= Fantasy Warriors =

Board game

Fantasy Warriors is a fantasy miniatures board game for two players that was published by Grenadier Models Inc. in 1990.

Original box art, 1990

==Gameplay==
Fantasy Warriors is a miniatures wargame designed by Nick Lund that features battles between dwarves and orcs. It comes as a boxed set with the following components:
- 56-page rulebook
- Six groups of 17 unpainted plastic miniatures (three groups of dwarves, and three groups of orcs) totalling 102 miniatures
- 150 paper status counters
- reference card
- several 6-sided dice

===Set-up===
The players decide on a playing surface large enough to hold both armies, and how many points can be spent on each army. Players then allocate those points on a warchief and various units. Each player records the eleven different attributes and statistics for each leader and unit.

===Opening sequence===
Each player rolls dice to decide which side moves first. Each player has their warchief make a boast that will effect the morale of the warchief's army.

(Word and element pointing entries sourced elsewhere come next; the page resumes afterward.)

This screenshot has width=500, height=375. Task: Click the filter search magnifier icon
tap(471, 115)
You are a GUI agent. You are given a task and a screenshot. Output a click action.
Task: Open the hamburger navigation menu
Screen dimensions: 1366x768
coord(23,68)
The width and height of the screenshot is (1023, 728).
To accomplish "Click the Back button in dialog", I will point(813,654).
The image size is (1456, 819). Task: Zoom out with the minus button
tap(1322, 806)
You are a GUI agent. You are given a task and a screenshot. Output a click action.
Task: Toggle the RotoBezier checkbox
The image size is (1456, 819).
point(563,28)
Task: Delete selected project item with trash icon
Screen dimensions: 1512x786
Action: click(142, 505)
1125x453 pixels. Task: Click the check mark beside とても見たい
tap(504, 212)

For example, if the warchief declares that he will not be moved from his spot, his army will get a morale bonus as long as the warchief does not move.

===Combat===
The warchief for the first side issues orders to each unit to either Attack (charge into melee), Hold (stay in place), or Oppose (move to the best defensive position). The side then fires missile weapons, units that have been ordered to move do so, melee combat is resolved, and units check their morale. The other side then goes through the same sequence.

===Magic===
There are three types of spellcasters in the game:
- Priests can undo a dice roll, forcing the opposing player to re-roll.
- Soothsayers give bonuses to their army's morale checks.
- Wizards can spend points to cast magic from a list of ten spells.

==Expansions==
After Fantasy Warriors was published, Grenadier Models gradually released several hundred new sets of miniatures that could be used to replace or augment the original groups of orcs and dwarves.

==Reception==
In the January 1992 edition of Dragon (Issue #177), Mike Bethke thought this "was an excellent game to get people started in miniatures gaming." He felt the rulebook was clearly written and amply illustrated, with good examples given for each situation. He thought the miniatures were reasonably well cast, although he criticized each miniature for having "a very annoying stub of plastic in the middle of its back [that] must be carefully cut away." He wasn't enthralled with the paper status counters, which he felt cluttered the playing surface, and also suggested that players glue them to cover stock to make them sturdier. He concluded by giving the game an above average rating of 4.5 out of 5, calling it "an excellent buy at $30, even if all you want are the 102 figures."

In the next issue of Dragon (February 1992, Issue #178), Rick Swan called the game "a solid effort", and lauded the company for including so many individualized miniatures. He did feel that the combat rules were overly complex, especially for beginning players, but called the magic system "the most entertaining element of the Fantasy Warriors game." He thought the game would be much stronger with "more spells, imaginative scenarios [...] and judicious editing." He concluded by giving the game an average rating of 4 out of 6, saying, "There's still a lot to like, particularly in the boasting rules, what there is of the magic system, and all those nifty plastic orcs and dwarves."